鲁若麟也比较客气。
“见过瑷公,小子妄言,多有得罪。”
“无妨,大家畅所欲言,何罪之有。”夏允彝很是温和的说道。
“既然瑷公问起,小子就放肆了。”鲁若麟也没有因为夏允彝而有所收敛,依然在那里口吐狂言。
“朝堂上饱读诗书之人那么多,权阉魏忠贤也已经伏诛,可外有鞑奴肆虐,内有流寇四起,国事非但没有起色,却愈发颓废了。即使能够位列朝班又如何?还不是人言微轻,于事无补,还不如踏踏实实做点实事吧。一万年太久,吾辈只争朝夕。”朝政就是你们这些文人败坏的,只是这句话在这里实在不方便说出来,地图炮开大了鲁若麟也受不起。
“人各有志,我等也不能强求,只希望你能保持初心,造福一方。”夏允彝叹息道。
“听你谈吐也知你是读过书的,可有诗词文章问世?”夏允彝问道。
“回瑷公,晚辈不曾有什么诗词文章,在下对诗词文章可谓七窍通了六窍——一窍不通。”鲁若麟两手一摊,无奈的说道。

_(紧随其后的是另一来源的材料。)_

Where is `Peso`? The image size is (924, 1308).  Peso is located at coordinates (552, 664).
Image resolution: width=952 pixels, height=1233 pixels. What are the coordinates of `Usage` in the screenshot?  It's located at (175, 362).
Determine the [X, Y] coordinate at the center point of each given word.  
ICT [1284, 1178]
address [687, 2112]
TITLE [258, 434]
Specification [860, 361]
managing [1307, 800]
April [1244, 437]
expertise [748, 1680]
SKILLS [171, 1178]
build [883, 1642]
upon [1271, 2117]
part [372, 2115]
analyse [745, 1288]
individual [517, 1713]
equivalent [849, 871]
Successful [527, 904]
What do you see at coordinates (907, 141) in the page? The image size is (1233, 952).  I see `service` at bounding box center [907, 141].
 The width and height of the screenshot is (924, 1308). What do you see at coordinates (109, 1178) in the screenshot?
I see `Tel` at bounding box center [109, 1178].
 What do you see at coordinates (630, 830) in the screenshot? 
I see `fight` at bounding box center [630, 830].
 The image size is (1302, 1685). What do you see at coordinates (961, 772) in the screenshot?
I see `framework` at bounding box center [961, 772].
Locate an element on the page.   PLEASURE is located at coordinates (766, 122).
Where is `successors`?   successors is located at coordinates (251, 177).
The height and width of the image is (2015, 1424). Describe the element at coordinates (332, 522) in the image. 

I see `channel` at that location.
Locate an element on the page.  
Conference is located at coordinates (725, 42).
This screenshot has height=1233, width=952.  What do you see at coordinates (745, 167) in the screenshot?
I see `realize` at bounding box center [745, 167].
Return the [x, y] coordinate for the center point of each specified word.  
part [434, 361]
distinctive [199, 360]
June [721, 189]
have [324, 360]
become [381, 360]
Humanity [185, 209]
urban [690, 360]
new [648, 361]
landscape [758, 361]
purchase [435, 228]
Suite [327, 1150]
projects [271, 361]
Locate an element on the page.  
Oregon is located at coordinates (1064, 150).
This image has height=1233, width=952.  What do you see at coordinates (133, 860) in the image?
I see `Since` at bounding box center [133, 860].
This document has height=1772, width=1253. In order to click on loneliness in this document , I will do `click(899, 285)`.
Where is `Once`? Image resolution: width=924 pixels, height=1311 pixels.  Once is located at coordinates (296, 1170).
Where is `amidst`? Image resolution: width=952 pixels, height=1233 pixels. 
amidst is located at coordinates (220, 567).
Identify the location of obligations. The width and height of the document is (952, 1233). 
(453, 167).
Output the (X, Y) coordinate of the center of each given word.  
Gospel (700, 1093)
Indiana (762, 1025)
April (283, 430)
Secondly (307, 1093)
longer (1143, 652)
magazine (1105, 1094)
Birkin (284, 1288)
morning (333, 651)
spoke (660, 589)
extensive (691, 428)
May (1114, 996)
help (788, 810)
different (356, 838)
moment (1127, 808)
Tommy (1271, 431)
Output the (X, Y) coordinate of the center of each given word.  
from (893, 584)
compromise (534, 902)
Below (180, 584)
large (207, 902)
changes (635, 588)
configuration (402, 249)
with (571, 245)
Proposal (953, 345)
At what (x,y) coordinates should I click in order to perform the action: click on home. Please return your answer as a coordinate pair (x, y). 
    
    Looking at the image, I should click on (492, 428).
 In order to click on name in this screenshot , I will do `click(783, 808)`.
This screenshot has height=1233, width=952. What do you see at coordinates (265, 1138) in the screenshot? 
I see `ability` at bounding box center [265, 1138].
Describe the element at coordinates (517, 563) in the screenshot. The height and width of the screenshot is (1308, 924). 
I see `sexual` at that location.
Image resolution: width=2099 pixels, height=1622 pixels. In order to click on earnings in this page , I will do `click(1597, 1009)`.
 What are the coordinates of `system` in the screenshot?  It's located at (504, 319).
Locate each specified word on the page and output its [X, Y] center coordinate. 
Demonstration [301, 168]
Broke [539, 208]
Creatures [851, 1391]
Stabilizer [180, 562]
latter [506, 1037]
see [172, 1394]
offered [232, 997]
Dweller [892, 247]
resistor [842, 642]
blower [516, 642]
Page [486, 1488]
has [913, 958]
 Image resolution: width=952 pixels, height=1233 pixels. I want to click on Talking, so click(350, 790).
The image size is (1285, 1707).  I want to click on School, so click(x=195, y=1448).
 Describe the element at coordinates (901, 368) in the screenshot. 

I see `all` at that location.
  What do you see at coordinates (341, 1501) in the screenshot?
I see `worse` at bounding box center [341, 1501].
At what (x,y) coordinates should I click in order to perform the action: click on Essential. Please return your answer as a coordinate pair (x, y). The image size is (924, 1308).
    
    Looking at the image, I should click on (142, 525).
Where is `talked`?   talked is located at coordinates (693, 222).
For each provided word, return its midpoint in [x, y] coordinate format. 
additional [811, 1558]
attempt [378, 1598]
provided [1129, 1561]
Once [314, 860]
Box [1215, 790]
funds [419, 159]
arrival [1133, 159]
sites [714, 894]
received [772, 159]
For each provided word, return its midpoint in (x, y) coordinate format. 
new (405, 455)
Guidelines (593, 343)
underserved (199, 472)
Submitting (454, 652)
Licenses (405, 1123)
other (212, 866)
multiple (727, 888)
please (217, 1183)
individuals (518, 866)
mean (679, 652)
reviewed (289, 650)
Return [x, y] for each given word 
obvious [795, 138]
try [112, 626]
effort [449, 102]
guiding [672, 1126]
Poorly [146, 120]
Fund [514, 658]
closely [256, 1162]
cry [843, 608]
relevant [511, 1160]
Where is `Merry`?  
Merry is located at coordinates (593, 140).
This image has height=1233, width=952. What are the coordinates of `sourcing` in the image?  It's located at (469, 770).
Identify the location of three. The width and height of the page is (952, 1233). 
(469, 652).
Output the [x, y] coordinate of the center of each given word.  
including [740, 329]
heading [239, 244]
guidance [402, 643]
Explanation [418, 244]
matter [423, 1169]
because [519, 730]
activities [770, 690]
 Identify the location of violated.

“就你这样的也敢妄称是读书人?”可算是找到机会了,杜君默立马讥笑道。其他人也是一副惋惜的神情,刚才看鲁若麟侃侃而谈,以为是一个饱学之士,所谓希望多大失望就有多大。
“其实我一直在思考一个问题,读书的目的是什么?”鲁若麟突然抛出一个问题问得大家一愣。